A Cidade é para as pessoas

De Jane Jacobs. Revista Fortune. Nova York, 1953 d.C.

 

Este será um ano crítico para o futuro das cidades. Por toda parte nos Estados Unidos lideranças civis e administradores públicos estão preparando diversos projetos de retomada do desenvolvimento que estabelecerão o caráter dos centros das nossas cidades por muitas gerações adiante. Grandes lotes, quadras imensas estão sendo demolidas; somente umas poucas cidades têm os seus projetos para as novas áreas centrais em fase de construção; mas quase toda grande cidade está se preparando para construir, e logo os projetos estarão prontos.

Qual será o aspecto destes projetos? Eles serão espaçosos, parecidos com parques, com baixa densidade populacional. Eles apresentarão grandes panoramas verdes. Eles serão estáveis, simétricos e ordenados. Serão limpos, impressionantes e monumentais. Terão todos os atributos de um digno e muito bem cuidado cemitério. E cada projeto será parecidíssimo com o próximo. […] De cidade em cidade os esboços dos arquitetos irão evocar a mesma e monótona cena; aqui não há espaço para a individualidade nem para extravagâncias ou surpresas, nenhuma indicação de que aqui existe uma cidade com uma tradição e um sabor exclusivamente seus.

### Material apresentado
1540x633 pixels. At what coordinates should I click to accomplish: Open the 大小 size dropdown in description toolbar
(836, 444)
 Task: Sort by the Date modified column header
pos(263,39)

--

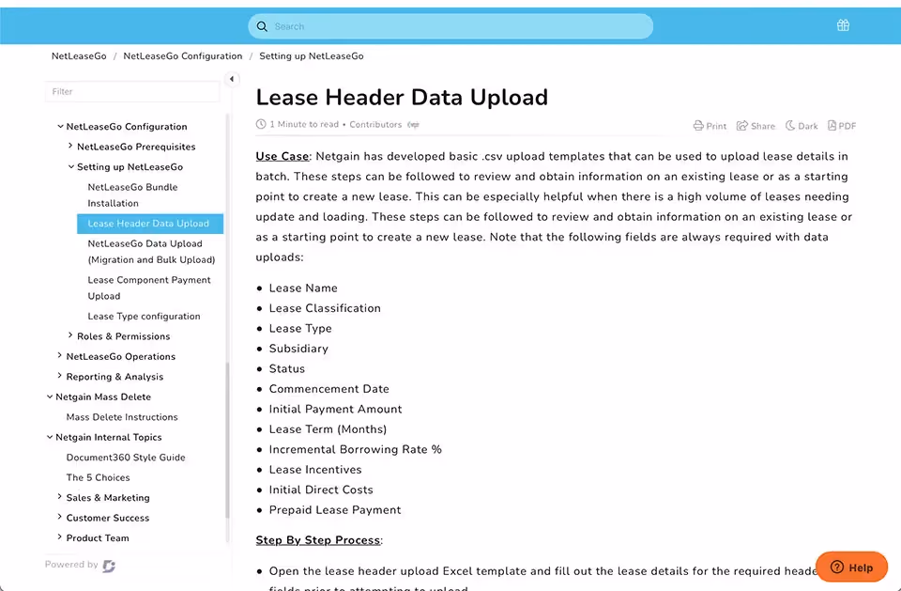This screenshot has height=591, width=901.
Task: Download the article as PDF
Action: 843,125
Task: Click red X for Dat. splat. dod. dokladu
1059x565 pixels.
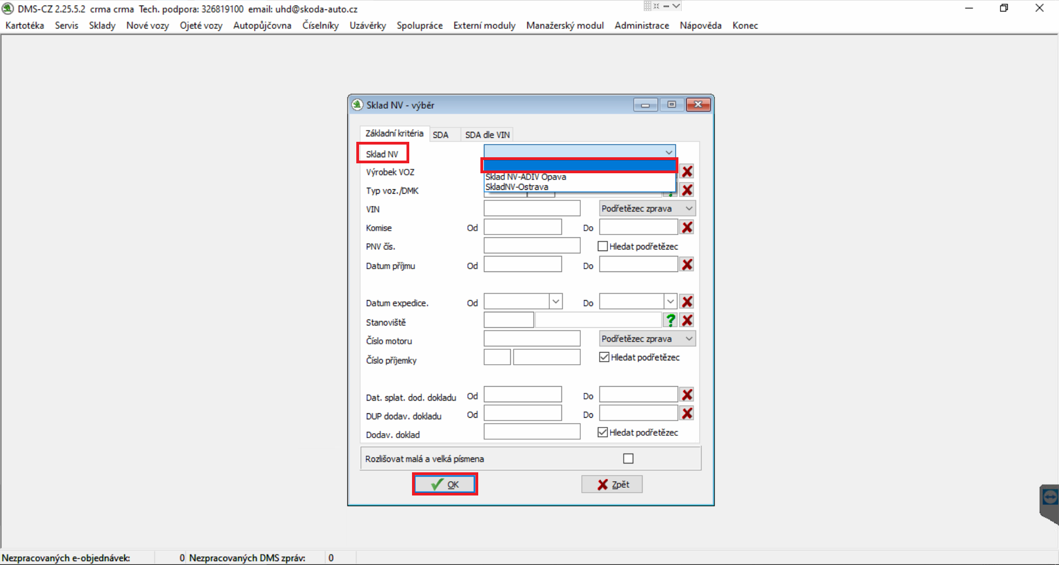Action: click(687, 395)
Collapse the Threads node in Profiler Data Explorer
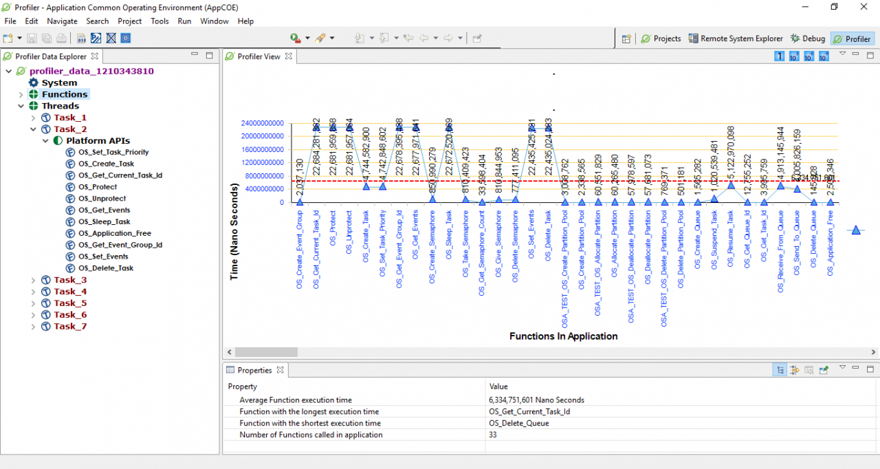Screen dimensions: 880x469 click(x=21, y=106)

---

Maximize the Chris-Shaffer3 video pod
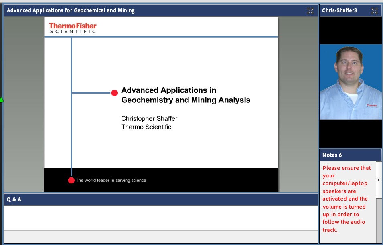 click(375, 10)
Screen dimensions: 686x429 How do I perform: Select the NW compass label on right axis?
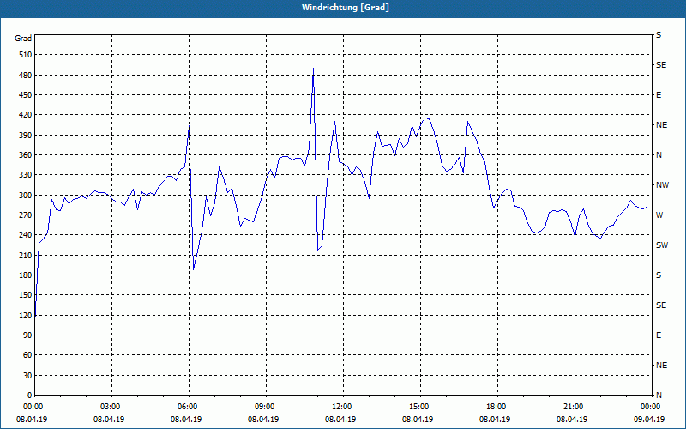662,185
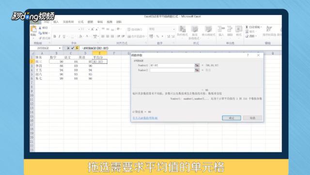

### Objetivo do exercício
Traduza para o inglês esta frase do trecho sobre as cidades: "Terão todos os atributos de um digno e muito bem cuidado cemitério."

### Resposta abaixo
They will have all the attributes of a dignified and very well-kept cemetery.